(Text and item location entries)

......

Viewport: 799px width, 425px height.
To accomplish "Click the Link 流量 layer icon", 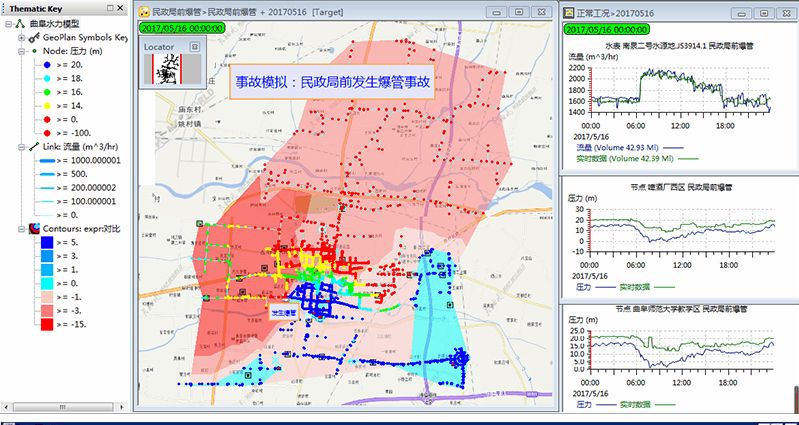I will tap(34, 146).
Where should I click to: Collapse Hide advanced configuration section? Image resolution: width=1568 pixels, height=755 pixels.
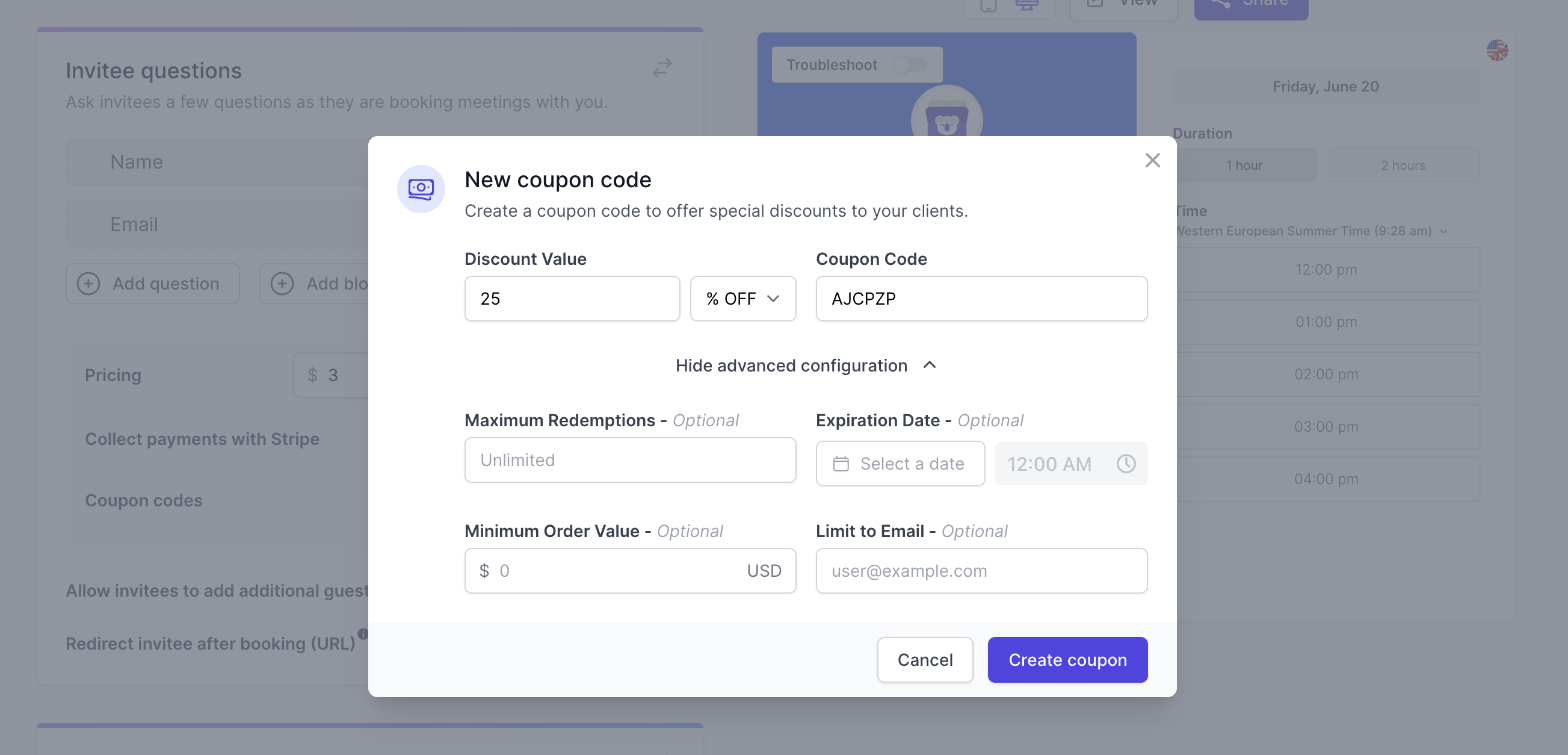click(x=805, y=365)
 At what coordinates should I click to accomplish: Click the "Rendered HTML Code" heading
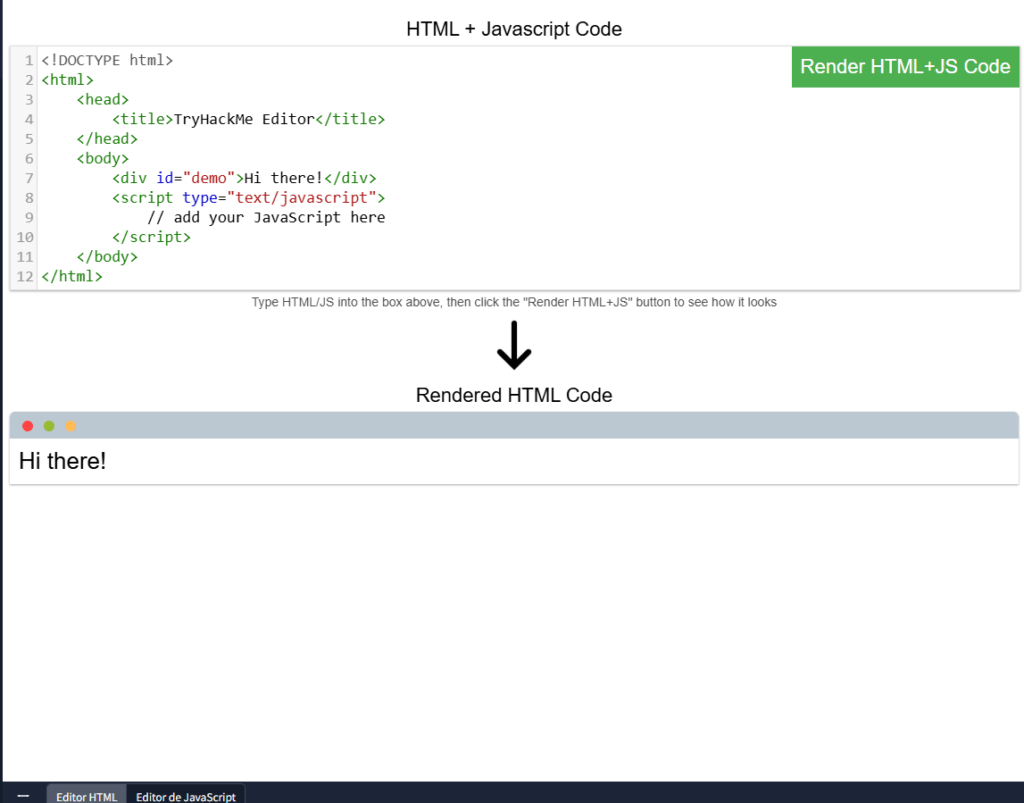pyautogui.click(x=514, y=395)
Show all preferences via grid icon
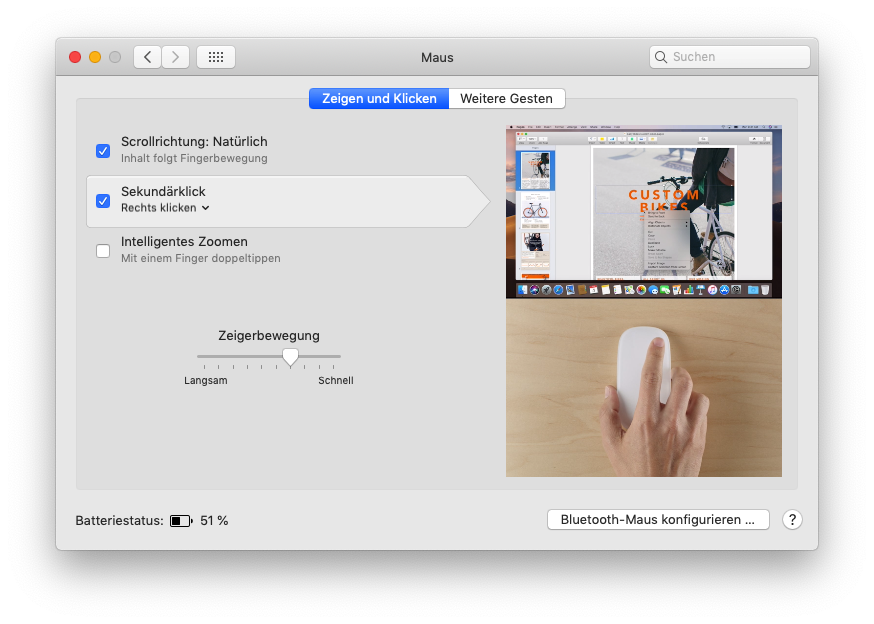Screen dimensions: 874x624 [x=216, y=57]
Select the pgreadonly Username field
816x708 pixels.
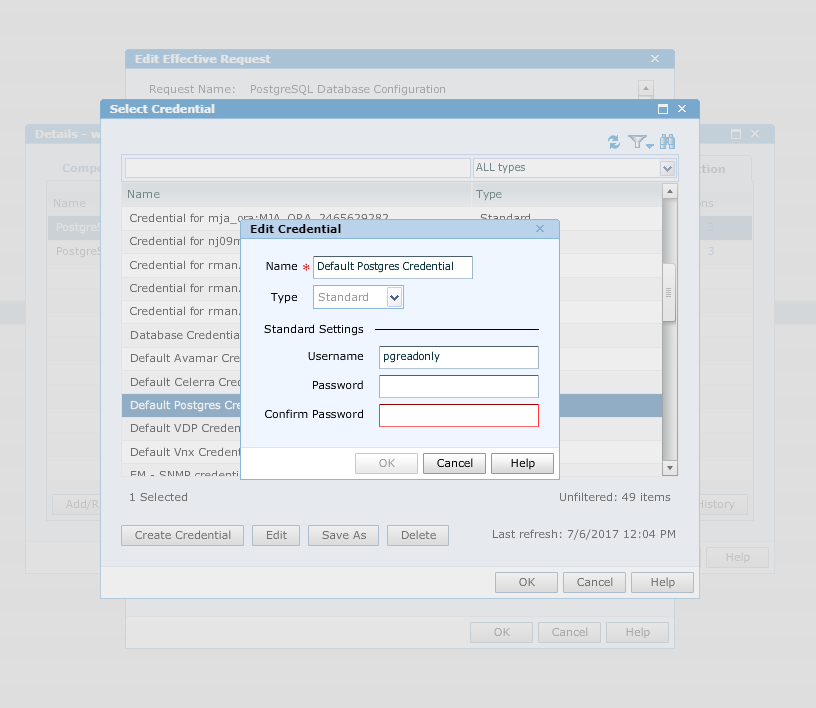[x=458, y=357]
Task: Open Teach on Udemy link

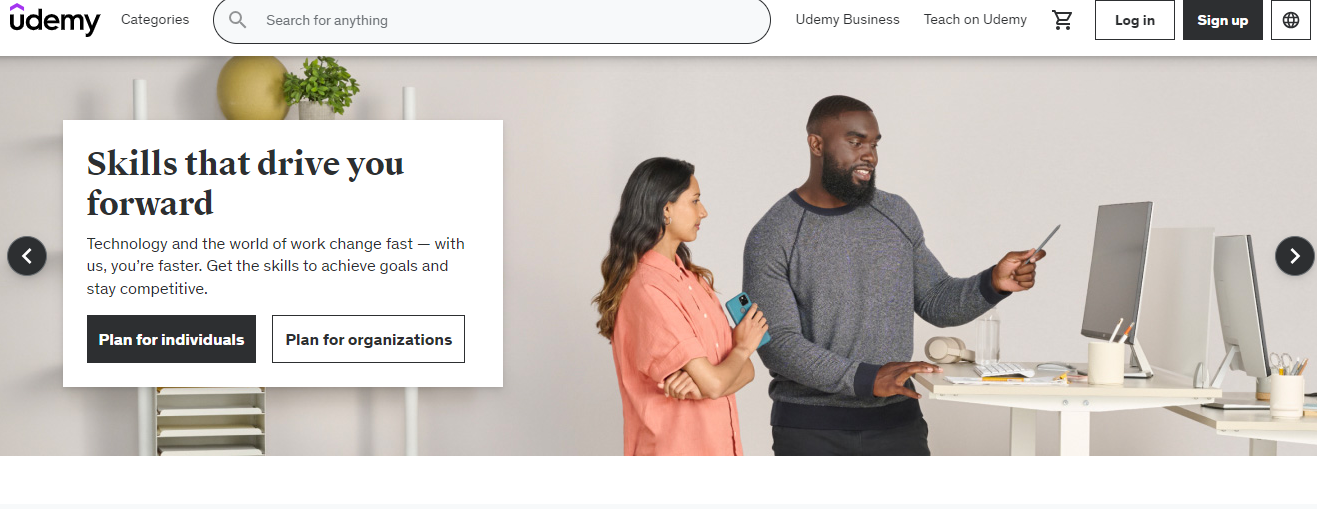Action: [x=975, y=19]
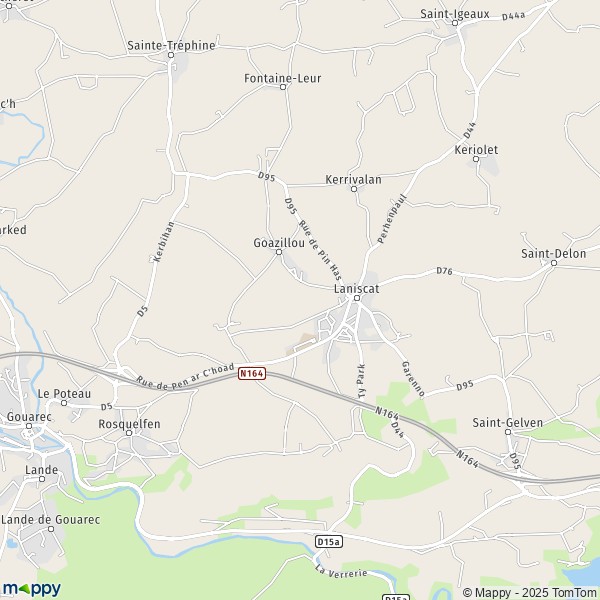Click the Laniscat town marker

click(x=357, y=298)
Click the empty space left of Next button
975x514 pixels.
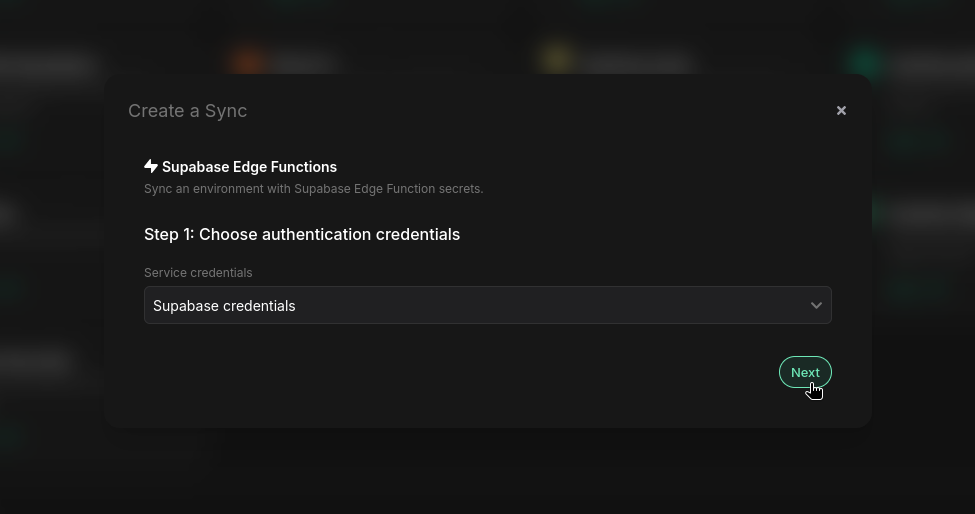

......

- _GIVEN REQUEST_
Copy the listing word for word, starting with the line that contains "Select the pgreadonly Username field" and continuing through the end of the listing, leaving out the pictures.

- _SOLUTION TO THE PROBLEM_
Select the pgreadonly Username field
816x708 pixels.
[x=458, y=357]
Task: Open Teach on Udemy link

Action: [x=975, y=19]
Click the Laniscat town marker

click(x=357, y=298)
Click the empty space left of Next button
975x514 pixels.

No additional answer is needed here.